Guerric of Saint-Quentin (Guerricus de Sancto Quintino or Guerricus Flandrensis) was a Dominican friar, theologian and teacher at the University of Paris from 1233/5 until 1242. He wrote several works on biblical exegesis and theology. Along with Alexander of Hales, he is often credited with inventing the genre of the quodlibeta.

Guerric entered the Dominican order around 1225. References in his commentary on Isaiah suggest that he had earlier received training in medicine. His first posting as a Dominican was a lectorship at the Basilica of San Domenico in Bologna. Sometime between 1233 and 1235 he became master of theology at the Dominican Collège de Saint-Jacques attached to the University of Paris. Among his colleagues were Hugh of Saint-Cher and Geoffrey of Bléneau; among his probable students, Albert the Great. He died between 1243 and 1245.

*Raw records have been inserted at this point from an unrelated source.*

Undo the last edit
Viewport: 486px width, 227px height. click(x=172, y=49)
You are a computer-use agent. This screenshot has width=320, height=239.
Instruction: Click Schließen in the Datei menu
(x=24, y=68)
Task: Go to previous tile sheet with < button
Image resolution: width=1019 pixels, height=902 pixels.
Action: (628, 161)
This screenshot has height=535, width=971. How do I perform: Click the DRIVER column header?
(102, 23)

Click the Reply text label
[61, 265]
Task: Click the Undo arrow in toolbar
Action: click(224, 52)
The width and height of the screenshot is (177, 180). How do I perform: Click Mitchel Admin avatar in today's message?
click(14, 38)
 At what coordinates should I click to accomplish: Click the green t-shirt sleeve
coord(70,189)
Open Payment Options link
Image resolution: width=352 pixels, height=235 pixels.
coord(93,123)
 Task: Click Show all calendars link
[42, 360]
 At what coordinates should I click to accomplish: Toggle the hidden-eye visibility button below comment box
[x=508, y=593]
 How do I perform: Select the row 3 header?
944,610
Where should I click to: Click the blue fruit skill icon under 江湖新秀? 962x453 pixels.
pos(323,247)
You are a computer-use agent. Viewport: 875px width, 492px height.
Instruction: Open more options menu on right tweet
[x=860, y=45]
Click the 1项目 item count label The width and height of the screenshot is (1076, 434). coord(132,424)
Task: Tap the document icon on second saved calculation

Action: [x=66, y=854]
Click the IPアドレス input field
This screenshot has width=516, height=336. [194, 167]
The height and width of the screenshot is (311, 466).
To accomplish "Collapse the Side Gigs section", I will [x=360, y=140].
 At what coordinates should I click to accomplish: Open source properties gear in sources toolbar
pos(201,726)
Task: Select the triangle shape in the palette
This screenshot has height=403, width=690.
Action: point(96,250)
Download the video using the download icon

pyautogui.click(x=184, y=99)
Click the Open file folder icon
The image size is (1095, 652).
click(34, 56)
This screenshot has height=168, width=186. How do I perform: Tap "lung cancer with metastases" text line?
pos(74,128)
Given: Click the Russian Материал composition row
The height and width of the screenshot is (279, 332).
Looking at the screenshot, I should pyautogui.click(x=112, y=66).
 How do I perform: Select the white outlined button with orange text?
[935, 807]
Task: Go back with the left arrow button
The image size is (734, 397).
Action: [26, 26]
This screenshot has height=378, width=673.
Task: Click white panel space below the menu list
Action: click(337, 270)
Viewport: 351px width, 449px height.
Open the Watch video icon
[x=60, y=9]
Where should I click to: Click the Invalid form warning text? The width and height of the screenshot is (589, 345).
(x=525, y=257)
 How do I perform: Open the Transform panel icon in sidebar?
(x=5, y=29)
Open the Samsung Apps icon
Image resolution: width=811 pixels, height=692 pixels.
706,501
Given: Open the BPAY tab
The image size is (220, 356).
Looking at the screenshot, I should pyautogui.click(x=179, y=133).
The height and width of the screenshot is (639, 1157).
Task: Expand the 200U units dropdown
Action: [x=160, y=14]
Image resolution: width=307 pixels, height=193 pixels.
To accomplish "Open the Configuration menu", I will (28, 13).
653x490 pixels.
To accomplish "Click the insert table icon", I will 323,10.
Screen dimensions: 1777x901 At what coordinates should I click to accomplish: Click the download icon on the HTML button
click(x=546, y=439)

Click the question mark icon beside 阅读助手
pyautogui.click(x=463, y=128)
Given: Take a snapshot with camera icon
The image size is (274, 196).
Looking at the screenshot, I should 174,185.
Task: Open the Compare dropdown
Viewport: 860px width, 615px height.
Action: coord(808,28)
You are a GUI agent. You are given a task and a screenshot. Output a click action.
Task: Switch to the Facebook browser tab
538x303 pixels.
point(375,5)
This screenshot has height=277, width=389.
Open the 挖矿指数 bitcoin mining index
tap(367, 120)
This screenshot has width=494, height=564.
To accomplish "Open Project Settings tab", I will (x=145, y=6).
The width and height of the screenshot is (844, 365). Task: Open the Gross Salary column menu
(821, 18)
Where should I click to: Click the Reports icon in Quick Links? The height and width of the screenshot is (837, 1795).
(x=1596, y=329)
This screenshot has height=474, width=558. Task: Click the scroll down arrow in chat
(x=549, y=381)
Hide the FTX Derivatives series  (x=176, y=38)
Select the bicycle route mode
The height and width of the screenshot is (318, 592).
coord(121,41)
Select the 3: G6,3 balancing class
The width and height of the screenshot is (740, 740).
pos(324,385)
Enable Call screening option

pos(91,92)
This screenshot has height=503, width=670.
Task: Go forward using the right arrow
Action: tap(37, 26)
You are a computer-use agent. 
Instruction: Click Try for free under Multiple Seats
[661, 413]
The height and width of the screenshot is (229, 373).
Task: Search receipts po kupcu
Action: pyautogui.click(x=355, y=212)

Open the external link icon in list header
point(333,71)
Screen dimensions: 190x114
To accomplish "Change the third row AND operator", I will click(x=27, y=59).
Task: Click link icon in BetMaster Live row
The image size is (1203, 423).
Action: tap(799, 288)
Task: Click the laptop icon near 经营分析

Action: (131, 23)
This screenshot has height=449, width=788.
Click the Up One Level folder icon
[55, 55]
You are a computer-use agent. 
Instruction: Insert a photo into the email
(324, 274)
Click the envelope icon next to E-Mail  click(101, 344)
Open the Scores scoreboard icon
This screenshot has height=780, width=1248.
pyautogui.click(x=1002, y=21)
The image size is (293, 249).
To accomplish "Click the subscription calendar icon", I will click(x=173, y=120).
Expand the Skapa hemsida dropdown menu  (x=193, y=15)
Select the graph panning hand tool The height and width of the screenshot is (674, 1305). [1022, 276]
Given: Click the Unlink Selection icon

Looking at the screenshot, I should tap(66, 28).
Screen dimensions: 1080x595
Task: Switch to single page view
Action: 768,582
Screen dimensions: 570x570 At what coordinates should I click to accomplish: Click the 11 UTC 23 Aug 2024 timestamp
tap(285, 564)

Guerric's major works are his biblical commentaries. Besides Isaiah, he wrote commentaries on Job, Proverbs, Ecclesiastes, Song of Songs, Sirach, Wisdom, Ezekiel, Luke, John, Acts, all twelve Minor Prophets and all of the traditional Pauline epistles. All these have survived, but none have been critically edited or published. Guerric held closely to a literal interpretation.

Besides his exegetical works, he also wrote one of the earliest quodlibeta, Quaestiones de quolibet, which has been edited and published, and also a commentary on Peter Lombard's Sentences. His thinking was more influenced by Aristotelianism than his contemporaries.